Jak relacjonuje świadek zdarzenia, sytuacja wyglądała groźnie:
– W środę koło godziny 12.20 podczas spaceru usiadłem sobie na ławce, żeby odpocząć. Coś mi nie pasowało – zauważyłem przedmiot przypominający niewybuch leżący przy drzewie. Zabezpieczyłem go i szybko poszedłem na policję. Wiem, że nie zadzwoniłem, ale nie było czasu, bo ktoś by mógł zginąć – z ludzi lub z dzieci. Mam już dużo takich doświadczeń z niewypałami i wiem, że nie warto ich dotykać. Ja daję taką radę: zgłaszać niewybuchy z drugiej wojny światowej i pierwszej wojny światowej, nie bać się i zgłaszać na policję, jeśli się takie coś znajdzie – powiedział mężczyzna.

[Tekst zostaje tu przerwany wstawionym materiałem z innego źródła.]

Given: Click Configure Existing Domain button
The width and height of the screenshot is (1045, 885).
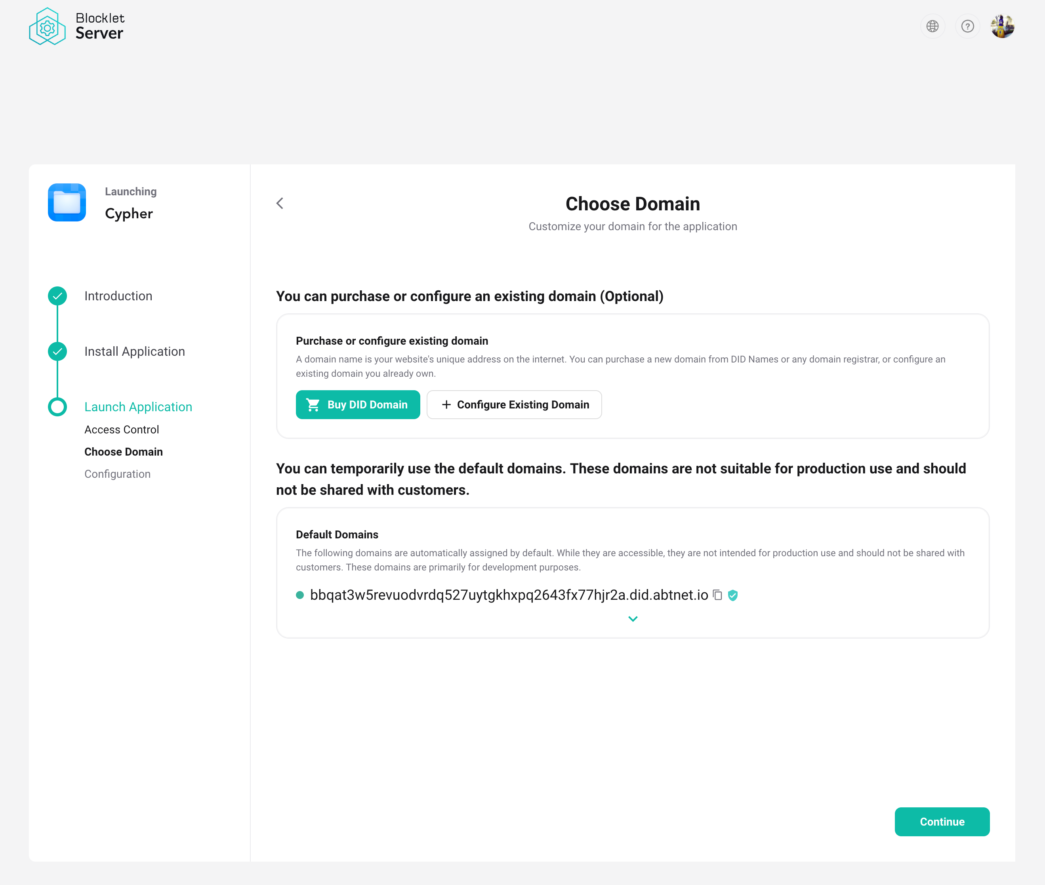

Na miejsce natychmiast wezwano patrol saperski. Teren został zabezpieczony.
Funkcjonariusze podkreślają, jak ważna była szybka reakcja świadka i apelują do innych mieszkańców o ostrożność.
– W przypadku znalezienia przedmiotów przypominających niewybuchy, absolutnie nie wolno ich dotykać. Należy natychmiast powiadomić służby.
To kolejne tego typu znalezisko w regionie w ostatnich miesiącach. Lasy i pola Podkarpacia wciąż kryją niebezpieczne pozostałości po wojnach światowych.